The circumstances can be complicated and challenging. For example, one immigrant pastor in Texas came from a denomination that required him to return to his home country for a time to maintain his ordination status. The pastor, not wanting to leave his family behind, refused, “so they have essentially defrocked him,” Cole said. “We’re just trying to figure out what we do with that.”

In other cases, leadership springs up from within an immigrant community — or from the idiosyncrasies of the refugee resettlement system.

Not long ago, for example, Cole got an e-mail from a pastor from the Middle East who had obtained a visa and told Cole, “he and his family were being given permission to leave their country and to come to Houston,” Cole said. “He’s looking for some guidance from us” in finding a pastoral role.

And in Houston, “the immigrant groups tend to clump or gather in the same areas of the city,” Cole said. “I don’t know if that’s word-of-mouth or how that happens. But there are areas of the city that are pretty much distinguished by being Taiwanese or Vietnamese or Latino,” which often leads to the emergence in those neighborhoods of new immigrant fellowships.

In many communities, immigrant pastors play a vital role in helping other immigrants find their way in a strange new land.

With immigration raids and deportations, which sometimes split up families, “there are just some really sad stories,” Foltz-Morrison explained. “I’m not saying there aren’t people who do criminal things and shouldn’t be in this country. But for the most part I don’t find them in our churches. Our churches are trying to be humane and gospel-oriented.”

And often, “the immigrant pastors themselves work at a level with people that many of our mainline, very established congregations don’t have to worry about,” he said. “We’re talking about finding people health care, finding people jobs, finding people affordable housing. They do this all week long, going to court with them if they have to. … It’s almost like a gospel story, where Jesus walked with people wherever they walked. They walk with people wherever they need to walk, down any road.”

Also, “some of this is 150-year-old mission coming back to fruition in our own country,” Foltz-Morrison said. “People who have been the product of Presbyterian mission are coming (to the U.S.), saying, ‘I want to go to a Presbyterian church.’ … It’s a wild ride. I wouldn’t trade it for anything, despite all the headaches.”

Seeks peace

In his ministry, now that he has permission to stay, Salim would like to integrate his experiences growing up as a minority Christian in a country smashed by war with life in his new, adopted home.

He has a passion for peacemaking — born in part from what he experienced as a child, living through the Iran-Iraq war. When he was five, the Iranian army began dropping bombs on Baghdad, where he was then living.

As a child, “it was something of a pleasure for me,” he said – the bombs to him looked like fireworks, although he could tell the adults were afraid. But to Salim “it was like a kind of decoration — Christmas in the sky.”

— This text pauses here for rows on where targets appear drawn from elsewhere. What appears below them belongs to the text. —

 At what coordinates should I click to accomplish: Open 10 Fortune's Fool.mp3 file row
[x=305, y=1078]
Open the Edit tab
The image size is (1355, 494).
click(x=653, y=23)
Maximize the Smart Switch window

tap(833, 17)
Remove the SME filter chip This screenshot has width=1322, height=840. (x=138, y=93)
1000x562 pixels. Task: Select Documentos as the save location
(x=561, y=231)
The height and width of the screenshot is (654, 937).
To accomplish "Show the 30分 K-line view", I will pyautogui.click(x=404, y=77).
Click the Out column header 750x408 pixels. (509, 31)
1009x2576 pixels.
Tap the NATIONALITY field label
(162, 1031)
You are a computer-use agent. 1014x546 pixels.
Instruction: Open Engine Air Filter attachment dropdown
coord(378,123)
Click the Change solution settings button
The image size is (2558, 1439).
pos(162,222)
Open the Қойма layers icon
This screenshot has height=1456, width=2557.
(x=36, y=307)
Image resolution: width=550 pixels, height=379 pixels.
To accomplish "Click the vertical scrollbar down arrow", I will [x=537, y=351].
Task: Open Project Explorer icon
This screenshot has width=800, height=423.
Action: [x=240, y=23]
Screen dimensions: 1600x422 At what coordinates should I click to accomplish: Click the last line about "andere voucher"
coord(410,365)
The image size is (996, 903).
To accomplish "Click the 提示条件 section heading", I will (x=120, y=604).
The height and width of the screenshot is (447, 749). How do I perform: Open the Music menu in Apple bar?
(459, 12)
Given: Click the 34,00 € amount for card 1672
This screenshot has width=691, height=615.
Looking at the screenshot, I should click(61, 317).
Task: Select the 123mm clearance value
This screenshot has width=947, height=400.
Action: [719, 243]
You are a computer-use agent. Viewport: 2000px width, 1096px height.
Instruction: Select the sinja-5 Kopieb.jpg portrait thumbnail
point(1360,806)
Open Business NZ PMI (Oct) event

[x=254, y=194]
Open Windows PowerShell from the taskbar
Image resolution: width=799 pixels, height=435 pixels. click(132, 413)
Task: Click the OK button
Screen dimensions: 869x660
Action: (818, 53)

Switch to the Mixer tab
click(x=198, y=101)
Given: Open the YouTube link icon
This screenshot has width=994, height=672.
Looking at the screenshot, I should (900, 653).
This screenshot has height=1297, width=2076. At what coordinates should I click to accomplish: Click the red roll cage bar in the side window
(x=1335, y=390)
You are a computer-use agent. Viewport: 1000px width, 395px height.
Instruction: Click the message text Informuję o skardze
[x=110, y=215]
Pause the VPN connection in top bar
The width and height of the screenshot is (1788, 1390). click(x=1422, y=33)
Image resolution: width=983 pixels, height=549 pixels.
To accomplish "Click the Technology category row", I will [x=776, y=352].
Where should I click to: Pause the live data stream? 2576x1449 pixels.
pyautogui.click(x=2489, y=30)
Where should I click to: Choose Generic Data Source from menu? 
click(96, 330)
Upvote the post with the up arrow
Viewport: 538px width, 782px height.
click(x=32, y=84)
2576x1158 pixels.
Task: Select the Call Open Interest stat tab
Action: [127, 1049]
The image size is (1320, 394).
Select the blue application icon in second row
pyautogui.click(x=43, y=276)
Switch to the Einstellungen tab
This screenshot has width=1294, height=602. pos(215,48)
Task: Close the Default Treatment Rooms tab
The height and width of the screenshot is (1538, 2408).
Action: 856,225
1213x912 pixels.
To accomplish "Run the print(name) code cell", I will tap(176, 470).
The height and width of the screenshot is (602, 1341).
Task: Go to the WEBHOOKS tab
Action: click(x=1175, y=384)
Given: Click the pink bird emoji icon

One day, however, he came home from nursery school and could not find his mother in the house. The Iranian planes began attacking “and I could not find my world, which was my mom, to hide me under her wings. And the bombs were so close, hearing the ambulance, hearing the people shouting. … The house was shaking, the sound of the bombs was so loud,” Salim said. “The windows of my house were breaking.”

From that moment on, he has understood the dangers of violence, has yearned for and worked for peace.

Later, as one of few Christians in his high school or college, he experienced persecution and ridicule from Muslim extremists. He was required to serve two years in military service for a dictatorial government he knew killed dissidents and protestors. He turned to the Bible, and began to feel a call towards the ministry.

Now in the United States, Salim wants to continue his commitment to peacemaking, in part by educating Americans about the political realities and history of Christianity in the Middle East.

Some Muslim extremists think “all the West are Christians” and call them infidels, Salim said. Some in the U.S. “think all who live in Islamic countries are Muslims, and all Muslims are terrorists.”

His journey in peacemaking, he thinks, is not yet over. There is more work to be done.